Task directions: Copy out the final stretch of the listing: the line that contains "This screenshot has width=540, height=1080." and all lines after it, exactly as they appear.

Data supplied:
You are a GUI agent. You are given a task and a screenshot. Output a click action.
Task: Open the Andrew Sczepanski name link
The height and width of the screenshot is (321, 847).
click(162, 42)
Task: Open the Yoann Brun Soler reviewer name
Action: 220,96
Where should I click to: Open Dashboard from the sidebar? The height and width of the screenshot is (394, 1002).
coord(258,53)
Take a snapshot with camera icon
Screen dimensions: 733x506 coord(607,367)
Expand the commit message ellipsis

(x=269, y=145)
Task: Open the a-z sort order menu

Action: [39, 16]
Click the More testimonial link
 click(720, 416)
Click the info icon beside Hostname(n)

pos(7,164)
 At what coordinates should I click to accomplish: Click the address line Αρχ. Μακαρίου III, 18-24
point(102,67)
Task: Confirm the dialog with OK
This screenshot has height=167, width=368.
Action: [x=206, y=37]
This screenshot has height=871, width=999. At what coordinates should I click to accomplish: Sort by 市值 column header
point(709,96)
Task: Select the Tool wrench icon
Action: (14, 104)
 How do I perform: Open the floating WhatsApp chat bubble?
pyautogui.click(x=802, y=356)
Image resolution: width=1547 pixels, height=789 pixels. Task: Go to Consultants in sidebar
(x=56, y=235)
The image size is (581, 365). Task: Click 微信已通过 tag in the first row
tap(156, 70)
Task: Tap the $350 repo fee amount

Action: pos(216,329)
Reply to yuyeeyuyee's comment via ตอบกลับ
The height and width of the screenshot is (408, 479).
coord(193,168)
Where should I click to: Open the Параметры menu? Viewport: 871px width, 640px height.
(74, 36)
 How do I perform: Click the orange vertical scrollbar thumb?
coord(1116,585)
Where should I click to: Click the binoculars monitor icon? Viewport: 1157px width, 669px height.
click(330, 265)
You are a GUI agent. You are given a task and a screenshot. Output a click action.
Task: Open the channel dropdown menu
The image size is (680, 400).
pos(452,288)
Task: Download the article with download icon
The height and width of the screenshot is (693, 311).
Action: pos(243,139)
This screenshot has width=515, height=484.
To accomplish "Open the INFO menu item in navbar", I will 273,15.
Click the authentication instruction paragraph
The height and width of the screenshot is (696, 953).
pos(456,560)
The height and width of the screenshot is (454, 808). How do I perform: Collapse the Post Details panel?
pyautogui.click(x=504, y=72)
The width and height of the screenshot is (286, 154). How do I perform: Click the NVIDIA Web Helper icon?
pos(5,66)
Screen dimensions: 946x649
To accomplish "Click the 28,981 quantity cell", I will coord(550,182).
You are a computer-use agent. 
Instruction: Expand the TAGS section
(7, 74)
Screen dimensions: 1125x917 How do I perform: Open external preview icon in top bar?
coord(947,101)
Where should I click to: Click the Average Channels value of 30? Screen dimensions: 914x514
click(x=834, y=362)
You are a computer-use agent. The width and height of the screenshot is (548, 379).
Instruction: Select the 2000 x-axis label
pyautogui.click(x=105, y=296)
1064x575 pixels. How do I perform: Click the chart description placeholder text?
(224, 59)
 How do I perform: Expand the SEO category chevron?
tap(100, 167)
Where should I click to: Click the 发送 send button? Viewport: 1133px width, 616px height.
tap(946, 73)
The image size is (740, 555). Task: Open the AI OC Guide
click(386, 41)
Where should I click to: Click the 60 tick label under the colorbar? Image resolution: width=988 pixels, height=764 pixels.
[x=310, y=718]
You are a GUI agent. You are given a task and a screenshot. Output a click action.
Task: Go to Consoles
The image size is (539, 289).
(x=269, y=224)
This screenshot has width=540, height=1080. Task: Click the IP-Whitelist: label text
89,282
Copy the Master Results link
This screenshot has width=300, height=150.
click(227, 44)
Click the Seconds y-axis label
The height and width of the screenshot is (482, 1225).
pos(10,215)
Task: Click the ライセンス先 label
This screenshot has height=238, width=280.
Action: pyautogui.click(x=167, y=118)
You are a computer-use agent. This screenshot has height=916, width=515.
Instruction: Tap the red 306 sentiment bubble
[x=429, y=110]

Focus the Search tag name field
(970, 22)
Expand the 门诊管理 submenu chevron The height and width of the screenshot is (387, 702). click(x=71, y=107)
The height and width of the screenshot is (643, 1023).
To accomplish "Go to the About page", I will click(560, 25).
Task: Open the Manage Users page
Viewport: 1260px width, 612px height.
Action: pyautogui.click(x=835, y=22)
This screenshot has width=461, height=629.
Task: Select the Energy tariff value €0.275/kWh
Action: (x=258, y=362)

Your response:
This screenshot has width=540, height=1080. Task: Click the IP-Whitelist: label text
89,282
Copy the Master Results link
This screenshot has width=300, height=150.
click(227, 44)
Click the Seconds y-axis label
The height and width of the screenshot is (482, 1225).
pos(10,215)
Task: Click the ライセンス先 label
This screenshot has height=238, width=280.
Action: pyautogui.click(x=167, y=118)
You are a computer-use agent. This screenshot has height=916, width=515.
Instruction: Tap the red 306 sentiment bubble
[x=429, y=110]

Focus the Search tag name field
(970, 22)
Expand the 门诊管理 submenu chevron The height and width of the screenshot is (387, 702). click(x=71, y=107)
The height and width of the screenshot is (643, 1023).
To accomplish "Go to the About page", I will click(560, 25).
Task: Open the Manage Users page
Viewport: 1260px width, 612px height.
Action: pyautogui.click(x=835, y=22)
This screenshot has width=461, height=629.
Task: Select the Energy tariff value €0.275/kWh
Action: (x=258, y=362)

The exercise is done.